[To do]
A – Answer these from the nozzle description:
(i) How many radially inner channels are formed when the grooves 144 are closed?
(ii) What does the third annular space 166 open into?
(iii) What replaces the curved portion 82 and the second cylindrical portion 84 on the inner surface of the casing 178?
B – List the four component parts of each small nozzle named in the nozzle description, with their reference numbers.
C – Extend the nozzle description beyond its final sentence.

The flange portion 132 of the surface of the inner insert 128 fits within the recess portion 108a of the inner surface of the inner annular insert 122 so as to locate the inner insert 128 within the inner annular insert 122. The first cylindrical portion 136 of the surface of the inner insert 128 lies closely within the first cylindrical portion 112a of the inner surface of the inner annular insert 122 so that the inner surface of the inner annular insert 122 closes the grooves 144 provided in the inner insert 128. The six grooves 144 when closed in this way form six corresponding radially inner channels 164, which are best seen in Figures 8, 11 and 12. The radially inner channels 164 open into a third annular space 166 which is formed generally between, on one side, the frusto-conical portion 114a and part of the first cylindrical portion 112a of the inner surface of the inner annular insert 122 and, on the other side, the curved portion 138 of the inner insert 128. The third annular space 166 opens into a cylindrical passageway 168 which is formed by the second cylindrical portion 116a of the inner surface of the inner annular insert 122, and which leads to the outlet end 62 of the large nozzle 29.
One of the small nozzles 32a is shown in Figure 17. The small nozzles 32a, 32b, 32c, 32d are identical to one another and similar to the large nozzle 29. Referring to Figure 17, each small nozzle 32a, 32b, 32c, 32d has an inlet end 170 and an outlet end 172. Each small nozzle 32a, 32b, 32c, 32d also has a narrow portion 174 located at the inlet end 170, then narrow portion 174 being provided with an external thread 176 so as to allow the small nozzle to be threadably mounted in one of the four small outlets mounts 44a, 44b, 44c, 44d. Each small nozzle 32a, 32b, 32c, 32d has a casing 178 which is similar to the casing 72 of the large nozzle 29, an outer annular insert 180 which is similar to the outer annular insert 88 of the large nozzle 29, an inner annular insert 182 which is similar to the inner annular insert 122 of the large nozzle 29 and an inner insert 184 which is similar to the inner insert 128 of the large nozzle 29. These four component parts 178, 180, 182, 184 of each small nozzle 32a, 32b, 32c, 32d are concentric with one another and are not described in detail in view of their similarity to the corresponding parts of the large nozzle 29. It is noted, however, that the inner surface of the casing 178 has a frusto-conical portion 186 replacing the curved portion 82 and the second cylindrical portion 84 of the inner surface of the casing 72.

[Stored data]
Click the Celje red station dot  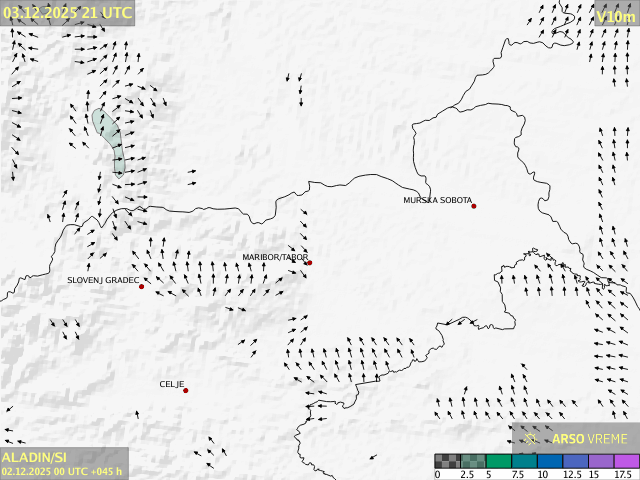[185, 390]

[Task answers]
A –
(i) Six.
(ii) A cylindrical passageway 168, which is formed by the second cylindrical portion 116a of the inner surface of the inner annular insert 122.
(iii) A frusto-conical portion 186.

B –
Casing 178
Outer annular insert 180
Inner annular insert 182
Inner insert 184

C –
In operation, when the control unit 14 passes an activating signal to the extinguisher unit 20, the extinguisher unit 20 causes the valves to open between the discharge heads 26 and the liquid containers 24. The processes that take place in the discharge heads 26 are identical and so this process will only be described with reference to one of the discharge heads 26.
Before activation, the chamber 38 is already full of air. When the valve between the discharge head 26 and the corresponding liquid container 24 is opened, the pressurized gas 48 in the liquid container 24 forces the liquid 46 through the inlet 40 to the chamber 38 of the discharge chamber body 28. The speed at which the liquid 46 is introduced into the chamber 38 is preferably very fast, and may be in the order of 500 litres per second.
Liquid 46 entering the chamber 38 via the inlet 40 impinges first on the convex surface 36 of the first wall 30. As the liquid impinges against the convex surface 36, the liquid is directed by the convex surface 36 in a plurality of directions around the chamber 38, including towards the large nozzle 29. The shape of the chamber 38, and in particular the shape of the convex surface 36 of the first wall 30 is such so as to maximise turbulence within the chamber 38. Turbulence is also increased by the roughness of the convex surface 36 and the concave surface 37. The result of the turbulence is that the air already contained within the chamber 38 before introduction of the liquid 46 is commenced, is very rapidly and thoroughly entrained into the liquid 46 entering the chamber 38.
In view of this rapid entrainment of the air into the liquid 46, the air is not pushed on its own through the nozzles 29, 32a to 32d. Instead, the mixture of air and liquid 46 - the air being entrained within the liquid 46 - is discharged almost immediately through the nozzles 29, 32a to 32d.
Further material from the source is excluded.